[DATA IN THIS EXERCISE Boundary: Start]

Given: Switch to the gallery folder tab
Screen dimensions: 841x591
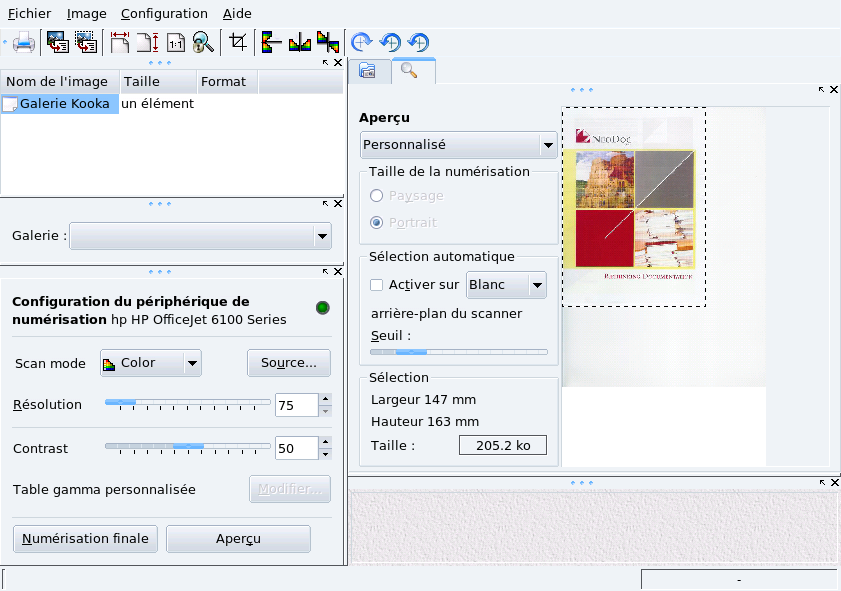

[DATA IN THIS EXERCISE Boundary: End]
[DATA IN THIS EXERCISE Boundary: Start]

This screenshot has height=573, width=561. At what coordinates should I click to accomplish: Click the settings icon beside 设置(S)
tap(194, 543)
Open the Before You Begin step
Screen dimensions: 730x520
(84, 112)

[DATA IN THIS EXERCISE Boundary: End]
[DATA IN THIS EXERCISE Boundary: Start]

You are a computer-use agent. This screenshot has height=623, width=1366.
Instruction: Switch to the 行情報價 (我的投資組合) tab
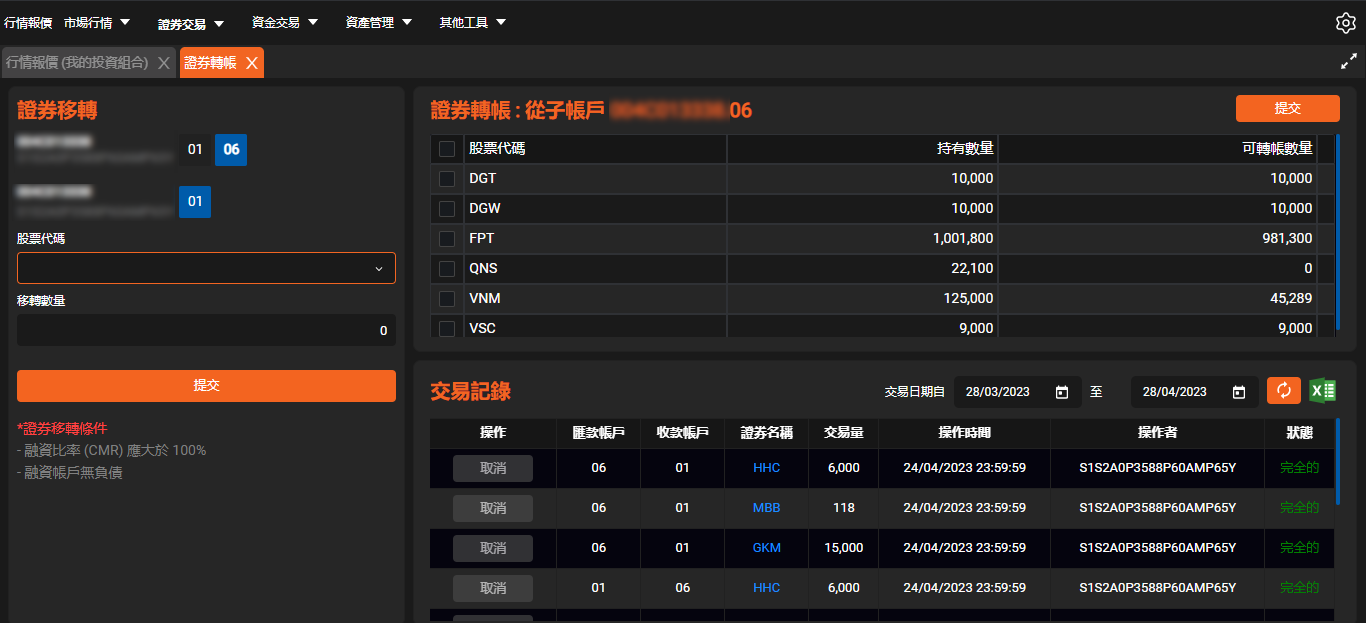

[DATA IN THIS EXERCISE Boundary: End]

■ **WHAT YOU NEED TO DO**: Look above for the line containing "Given: Switch to the gallery folder tab" and the line containing "Screen dimensions: 841x591". Transcribe both, with the lines between them, exactly.

■ **EXERCISE ANSWER**:
Given: Switch to the gallery folder tab
Screen dimensions: 841x591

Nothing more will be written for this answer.